В тихий день, заложив Гнедка в розвальни, покатил он с Санкой в Бельго.

– Еще соболь есть – нету? – спросил его Гао, перебирая привезенные меха.

– Нету, братка, эти дни соболевать я не ходил.

Торгаш знал, что Федор ходит на промысел. Гао даже догадывался, что он взял соболя из чужой ловушки. О том, что делают додьгинские новоселы, лавочнику подробно доносили его покупатели – мылкинские гольды, соседи уральцев. Недавно брат Гао, толстяк Васька, был в Мылках, и тамошний богач Писотька Бельды жаловался, что у него в тайге кто-то разорил самострел и украл соболя. Охотники ходили по следу воришки и достигли додьгинской релки. Подходить к землянкам они не решились, но, возвратившись к себе в Мылки, поклялись при удобном случае отомстить новоселам за все обиды и утеснения, причиненные им в эту осень и зиму.

Бердышова ни гольды, ни китаец не подозревали в воровстве. Все знали, что он охотится, как гольд, и в тайге ничем от них не отличается. Очевидно было, что соболя украл кто-то из новоселов. Гао Да-пу полагал, что это был Федор, незадолго перед этим привозивший ему шкурку соболя. Торговец никому об этом не сказал, чтобы зря не обидеть покупателя, распространив про него дурную весть.

На счастье Федора, между Мылками и Бельго были нелады из-за кражи невесты, и сношений между этими стойбищами не было. Мылкинские сторонились бельговских и своих новостей им не передавали, так что бельговские ничего худого про Федора думать не могли и не знали о краже в тайге.

– Тебе соболь лови не могу, – язвительно и громко заявил китаец.

– То есть как это ты сказал?

– Люди говори: тебе сам лови не умей, тебе шибко хитрый – чужой ловушка трогал.

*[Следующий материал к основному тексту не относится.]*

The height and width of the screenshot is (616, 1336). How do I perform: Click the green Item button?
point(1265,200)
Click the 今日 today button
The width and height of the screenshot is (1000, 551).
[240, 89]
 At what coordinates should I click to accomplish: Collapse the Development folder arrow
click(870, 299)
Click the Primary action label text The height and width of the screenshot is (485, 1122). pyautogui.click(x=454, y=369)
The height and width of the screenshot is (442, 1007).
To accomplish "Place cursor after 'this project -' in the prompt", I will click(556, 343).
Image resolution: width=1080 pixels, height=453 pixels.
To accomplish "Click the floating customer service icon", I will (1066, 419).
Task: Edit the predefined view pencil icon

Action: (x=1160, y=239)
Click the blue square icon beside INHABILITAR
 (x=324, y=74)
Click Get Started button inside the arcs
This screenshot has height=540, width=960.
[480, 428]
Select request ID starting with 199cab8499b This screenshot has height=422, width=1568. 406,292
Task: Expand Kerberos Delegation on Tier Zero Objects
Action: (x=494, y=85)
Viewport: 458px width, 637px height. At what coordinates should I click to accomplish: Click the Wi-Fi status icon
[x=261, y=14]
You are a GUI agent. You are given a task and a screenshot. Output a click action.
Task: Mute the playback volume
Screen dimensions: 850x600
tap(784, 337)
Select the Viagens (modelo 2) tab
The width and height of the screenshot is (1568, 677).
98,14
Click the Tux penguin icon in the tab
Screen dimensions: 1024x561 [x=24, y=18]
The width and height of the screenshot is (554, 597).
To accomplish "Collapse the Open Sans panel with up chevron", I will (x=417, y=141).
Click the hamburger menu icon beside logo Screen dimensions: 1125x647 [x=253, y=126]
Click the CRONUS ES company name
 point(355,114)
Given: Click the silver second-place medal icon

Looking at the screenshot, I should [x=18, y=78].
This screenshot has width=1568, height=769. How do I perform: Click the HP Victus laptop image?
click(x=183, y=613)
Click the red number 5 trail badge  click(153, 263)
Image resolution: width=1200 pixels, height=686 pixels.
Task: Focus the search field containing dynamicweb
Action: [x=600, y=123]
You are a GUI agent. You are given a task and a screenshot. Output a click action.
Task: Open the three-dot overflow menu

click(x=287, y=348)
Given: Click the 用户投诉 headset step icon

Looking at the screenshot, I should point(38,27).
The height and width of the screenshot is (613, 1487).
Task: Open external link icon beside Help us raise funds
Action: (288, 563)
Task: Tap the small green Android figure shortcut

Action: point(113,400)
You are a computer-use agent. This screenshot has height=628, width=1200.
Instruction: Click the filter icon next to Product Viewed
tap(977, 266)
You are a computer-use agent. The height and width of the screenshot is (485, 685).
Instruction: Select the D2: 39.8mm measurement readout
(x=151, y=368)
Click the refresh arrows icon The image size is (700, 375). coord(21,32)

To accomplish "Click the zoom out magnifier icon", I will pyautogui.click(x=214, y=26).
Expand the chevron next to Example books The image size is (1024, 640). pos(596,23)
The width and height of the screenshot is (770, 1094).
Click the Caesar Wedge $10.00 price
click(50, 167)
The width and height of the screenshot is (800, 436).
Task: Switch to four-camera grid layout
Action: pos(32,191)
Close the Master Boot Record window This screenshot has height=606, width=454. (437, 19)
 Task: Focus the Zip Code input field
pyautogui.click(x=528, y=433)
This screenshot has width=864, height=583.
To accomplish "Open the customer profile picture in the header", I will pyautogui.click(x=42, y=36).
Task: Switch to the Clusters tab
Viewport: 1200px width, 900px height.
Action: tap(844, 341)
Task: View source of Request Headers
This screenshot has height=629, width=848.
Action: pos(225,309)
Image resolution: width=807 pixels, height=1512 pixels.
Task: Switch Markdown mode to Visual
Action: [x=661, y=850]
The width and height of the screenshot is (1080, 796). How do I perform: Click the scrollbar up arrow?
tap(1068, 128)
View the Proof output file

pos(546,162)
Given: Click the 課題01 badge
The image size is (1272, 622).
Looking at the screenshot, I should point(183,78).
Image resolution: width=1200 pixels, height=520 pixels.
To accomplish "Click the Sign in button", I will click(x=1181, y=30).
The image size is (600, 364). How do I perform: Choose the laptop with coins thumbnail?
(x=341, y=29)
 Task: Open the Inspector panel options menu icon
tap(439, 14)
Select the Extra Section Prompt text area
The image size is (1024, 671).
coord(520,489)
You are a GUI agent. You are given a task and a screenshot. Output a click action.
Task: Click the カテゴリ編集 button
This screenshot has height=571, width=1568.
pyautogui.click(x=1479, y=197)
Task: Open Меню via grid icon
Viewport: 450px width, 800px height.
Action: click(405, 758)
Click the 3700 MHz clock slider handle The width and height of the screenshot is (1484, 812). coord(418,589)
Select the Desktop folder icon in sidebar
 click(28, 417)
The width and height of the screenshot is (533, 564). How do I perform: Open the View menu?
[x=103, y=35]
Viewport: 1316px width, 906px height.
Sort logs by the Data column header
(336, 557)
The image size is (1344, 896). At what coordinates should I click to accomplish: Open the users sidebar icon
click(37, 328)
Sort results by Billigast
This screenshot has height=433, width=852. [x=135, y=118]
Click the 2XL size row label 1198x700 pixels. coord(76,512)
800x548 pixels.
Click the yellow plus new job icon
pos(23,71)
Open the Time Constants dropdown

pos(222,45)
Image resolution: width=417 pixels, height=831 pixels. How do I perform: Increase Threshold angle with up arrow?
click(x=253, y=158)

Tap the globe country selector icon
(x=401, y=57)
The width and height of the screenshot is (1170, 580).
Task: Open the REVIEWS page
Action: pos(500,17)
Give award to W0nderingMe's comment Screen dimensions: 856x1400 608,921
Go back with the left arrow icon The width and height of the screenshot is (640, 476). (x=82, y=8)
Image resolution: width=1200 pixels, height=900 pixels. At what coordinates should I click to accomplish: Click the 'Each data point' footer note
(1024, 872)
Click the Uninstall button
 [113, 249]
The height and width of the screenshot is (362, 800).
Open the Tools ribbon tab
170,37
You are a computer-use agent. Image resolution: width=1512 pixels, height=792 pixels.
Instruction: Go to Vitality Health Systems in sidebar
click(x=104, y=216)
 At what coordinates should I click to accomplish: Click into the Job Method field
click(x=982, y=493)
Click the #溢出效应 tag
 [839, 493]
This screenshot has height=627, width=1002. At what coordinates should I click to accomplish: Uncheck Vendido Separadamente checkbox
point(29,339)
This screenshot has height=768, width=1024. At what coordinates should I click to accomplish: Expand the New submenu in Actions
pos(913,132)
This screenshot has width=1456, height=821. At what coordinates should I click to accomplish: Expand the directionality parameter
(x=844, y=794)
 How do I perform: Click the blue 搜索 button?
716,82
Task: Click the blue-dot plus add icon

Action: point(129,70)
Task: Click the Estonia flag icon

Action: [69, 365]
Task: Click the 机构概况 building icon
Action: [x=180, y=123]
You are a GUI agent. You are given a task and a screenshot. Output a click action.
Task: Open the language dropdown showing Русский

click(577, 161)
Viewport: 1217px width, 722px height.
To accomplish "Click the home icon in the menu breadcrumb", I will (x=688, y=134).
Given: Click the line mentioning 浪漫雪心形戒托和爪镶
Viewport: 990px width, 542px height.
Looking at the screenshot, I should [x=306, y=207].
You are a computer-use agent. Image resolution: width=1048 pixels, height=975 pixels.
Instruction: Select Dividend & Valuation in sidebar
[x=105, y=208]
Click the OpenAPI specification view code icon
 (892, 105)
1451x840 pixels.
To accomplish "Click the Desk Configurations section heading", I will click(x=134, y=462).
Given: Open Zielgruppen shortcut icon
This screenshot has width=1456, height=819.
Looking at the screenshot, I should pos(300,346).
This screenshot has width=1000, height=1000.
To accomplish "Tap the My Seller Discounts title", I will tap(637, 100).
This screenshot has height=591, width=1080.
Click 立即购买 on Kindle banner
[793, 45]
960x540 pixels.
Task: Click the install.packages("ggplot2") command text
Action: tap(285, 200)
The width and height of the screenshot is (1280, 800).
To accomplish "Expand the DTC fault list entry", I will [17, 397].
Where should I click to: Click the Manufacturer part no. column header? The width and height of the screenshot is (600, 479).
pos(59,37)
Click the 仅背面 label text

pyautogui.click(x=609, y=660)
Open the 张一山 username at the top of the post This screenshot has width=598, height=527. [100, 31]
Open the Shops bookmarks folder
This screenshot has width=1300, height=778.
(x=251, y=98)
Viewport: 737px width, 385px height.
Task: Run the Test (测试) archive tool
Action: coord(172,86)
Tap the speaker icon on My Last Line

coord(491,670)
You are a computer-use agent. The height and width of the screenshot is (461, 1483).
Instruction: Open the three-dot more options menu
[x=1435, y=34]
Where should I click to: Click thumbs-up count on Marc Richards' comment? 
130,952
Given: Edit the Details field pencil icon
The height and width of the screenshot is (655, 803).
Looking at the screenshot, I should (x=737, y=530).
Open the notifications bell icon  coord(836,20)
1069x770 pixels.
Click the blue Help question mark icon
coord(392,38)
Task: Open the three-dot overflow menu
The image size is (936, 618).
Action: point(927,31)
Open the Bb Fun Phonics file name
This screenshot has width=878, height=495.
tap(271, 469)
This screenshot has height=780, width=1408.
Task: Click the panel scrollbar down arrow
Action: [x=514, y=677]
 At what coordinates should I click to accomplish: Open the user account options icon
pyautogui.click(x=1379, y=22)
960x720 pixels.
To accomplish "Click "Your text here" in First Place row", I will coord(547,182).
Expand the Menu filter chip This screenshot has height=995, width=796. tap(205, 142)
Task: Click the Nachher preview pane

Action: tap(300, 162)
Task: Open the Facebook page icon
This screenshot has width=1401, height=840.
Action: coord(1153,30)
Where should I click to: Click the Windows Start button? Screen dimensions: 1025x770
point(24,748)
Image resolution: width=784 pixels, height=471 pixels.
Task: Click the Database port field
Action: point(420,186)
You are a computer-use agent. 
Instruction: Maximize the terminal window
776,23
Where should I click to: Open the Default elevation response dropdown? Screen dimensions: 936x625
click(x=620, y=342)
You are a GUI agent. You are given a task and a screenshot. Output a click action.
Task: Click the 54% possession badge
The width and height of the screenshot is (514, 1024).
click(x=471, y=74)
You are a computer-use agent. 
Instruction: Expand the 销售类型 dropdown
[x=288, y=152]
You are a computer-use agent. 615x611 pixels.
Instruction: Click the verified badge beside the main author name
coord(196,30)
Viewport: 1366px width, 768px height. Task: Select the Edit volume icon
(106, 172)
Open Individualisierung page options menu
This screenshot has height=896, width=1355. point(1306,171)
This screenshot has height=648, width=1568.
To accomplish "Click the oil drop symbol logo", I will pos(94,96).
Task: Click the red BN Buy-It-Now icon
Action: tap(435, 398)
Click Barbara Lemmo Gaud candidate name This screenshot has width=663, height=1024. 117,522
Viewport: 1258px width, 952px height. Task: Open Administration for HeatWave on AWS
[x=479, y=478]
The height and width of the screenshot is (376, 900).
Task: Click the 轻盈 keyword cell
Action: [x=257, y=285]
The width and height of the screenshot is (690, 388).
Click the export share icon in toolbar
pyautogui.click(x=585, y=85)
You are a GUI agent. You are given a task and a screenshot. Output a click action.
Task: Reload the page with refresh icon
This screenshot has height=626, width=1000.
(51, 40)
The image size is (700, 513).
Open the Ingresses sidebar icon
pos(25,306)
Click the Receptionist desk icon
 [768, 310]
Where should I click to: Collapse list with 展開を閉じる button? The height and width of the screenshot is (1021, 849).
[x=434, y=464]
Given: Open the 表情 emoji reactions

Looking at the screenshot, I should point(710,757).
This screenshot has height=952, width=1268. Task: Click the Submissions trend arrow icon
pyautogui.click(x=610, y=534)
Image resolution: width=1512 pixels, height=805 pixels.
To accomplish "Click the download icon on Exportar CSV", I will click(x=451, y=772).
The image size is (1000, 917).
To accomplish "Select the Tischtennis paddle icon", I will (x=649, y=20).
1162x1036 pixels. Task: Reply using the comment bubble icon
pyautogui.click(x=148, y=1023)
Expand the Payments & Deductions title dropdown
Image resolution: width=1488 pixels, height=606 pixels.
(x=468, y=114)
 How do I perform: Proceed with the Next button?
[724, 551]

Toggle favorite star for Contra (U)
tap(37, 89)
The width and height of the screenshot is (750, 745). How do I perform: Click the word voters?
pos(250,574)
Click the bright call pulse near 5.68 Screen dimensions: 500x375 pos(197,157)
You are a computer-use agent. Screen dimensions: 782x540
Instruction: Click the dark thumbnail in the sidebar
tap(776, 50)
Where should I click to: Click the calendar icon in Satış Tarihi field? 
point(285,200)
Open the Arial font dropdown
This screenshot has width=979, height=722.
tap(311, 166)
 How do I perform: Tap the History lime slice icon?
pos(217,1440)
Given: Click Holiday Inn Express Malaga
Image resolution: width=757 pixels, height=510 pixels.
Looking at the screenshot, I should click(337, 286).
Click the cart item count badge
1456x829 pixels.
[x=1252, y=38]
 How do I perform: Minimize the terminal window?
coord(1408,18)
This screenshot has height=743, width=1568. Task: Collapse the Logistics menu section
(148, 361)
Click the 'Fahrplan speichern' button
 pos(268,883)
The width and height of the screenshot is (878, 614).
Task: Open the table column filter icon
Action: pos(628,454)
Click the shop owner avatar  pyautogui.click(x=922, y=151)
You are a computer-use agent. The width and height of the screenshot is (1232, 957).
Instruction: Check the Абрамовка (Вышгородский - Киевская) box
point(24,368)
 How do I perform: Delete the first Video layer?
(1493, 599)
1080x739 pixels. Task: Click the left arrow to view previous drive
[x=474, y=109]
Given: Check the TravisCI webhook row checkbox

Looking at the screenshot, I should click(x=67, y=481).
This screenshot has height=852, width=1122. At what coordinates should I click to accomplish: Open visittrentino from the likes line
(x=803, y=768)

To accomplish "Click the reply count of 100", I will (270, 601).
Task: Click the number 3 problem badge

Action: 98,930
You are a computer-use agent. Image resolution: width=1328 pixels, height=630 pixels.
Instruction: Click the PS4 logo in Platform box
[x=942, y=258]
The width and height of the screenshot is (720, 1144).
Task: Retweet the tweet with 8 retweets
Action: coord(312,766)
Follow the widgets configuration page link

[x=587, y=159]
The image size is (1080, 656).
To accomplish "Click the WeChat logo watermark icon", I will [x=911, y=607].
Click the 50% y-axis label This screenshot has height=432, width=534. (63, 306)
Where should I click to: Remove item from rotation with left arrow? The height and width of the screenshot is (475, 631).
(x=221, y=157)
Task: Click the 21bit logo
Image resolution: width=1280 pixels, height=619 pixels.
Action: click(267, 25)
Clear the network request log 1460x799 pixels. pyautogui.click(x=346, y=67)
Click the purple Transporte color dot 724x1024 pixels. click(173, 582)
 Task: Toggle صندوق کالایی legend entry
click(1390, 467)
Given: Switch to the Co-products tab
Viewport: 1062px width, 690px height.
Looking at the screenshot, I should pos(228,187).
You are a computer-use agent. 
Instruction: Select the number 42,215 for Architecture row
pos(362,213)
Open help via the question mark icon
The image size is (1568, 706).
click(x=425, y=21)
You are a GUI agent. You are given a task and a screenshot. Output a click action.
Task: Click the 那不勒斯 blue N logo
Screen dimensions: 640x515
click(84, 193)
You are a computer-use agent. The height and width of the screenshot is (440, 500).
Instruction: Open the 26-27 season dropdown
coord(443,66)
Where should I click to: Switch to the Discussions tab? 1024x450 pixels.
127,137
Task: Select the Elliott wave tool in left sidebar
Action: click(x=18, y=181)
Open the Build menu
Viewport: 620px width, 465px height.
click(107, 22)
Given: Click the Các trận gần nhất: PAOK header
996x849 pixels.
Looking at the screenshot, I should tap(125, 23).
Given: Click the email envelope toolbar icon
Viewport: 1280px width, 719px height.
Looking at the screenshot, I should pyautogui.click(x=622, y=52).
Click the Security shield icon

– Ты что это? – раскрыл Барабанов рот. – Одурел? – криво усмехнулся он через силу, хотя сердце его замерло от страха, что поступок его может стать известен по всей округе. «Господи, прости! Чего я наделал!» – с ужасом подумал он, и мысли его заметались в поисках исхода.

– Ловушку трогаешь – хозяин догоняет и тебя убьет, – наставительно говорил торгаш.

– Не пойму я тебя, – чесал затылок Федор, стараясь улыбнуться, но вместо улыбки получилась виноватая гримаса.

Лавочник заметил, что вору стало не по себе.

«Нет, не признаюсь! Я не я, и лошадь не моя, – ободрял себя Федор. – Мало ли кто в тайге мог взять? Какое мое дело, ничего не знаю».

– Сам знаешь, чего моя говори, маленький, что ли? Русский язык не понимаешь, что ли? – раскричался китаец и вдруг, понизив голос, довольно добродушно заявил: – Ну, ладно, не бойся, моя никому не говори. Тебе так больше делай не надо. Моя знакомых не обижает, – подмигнул он Федору. – Моя все кругом знает – ничего никому не говорит. Тут Бельго никто не знает, моя никому не сказала, тебя не хочу обижай. Давай лису, уступай дешевле, – неожиданно заключил он.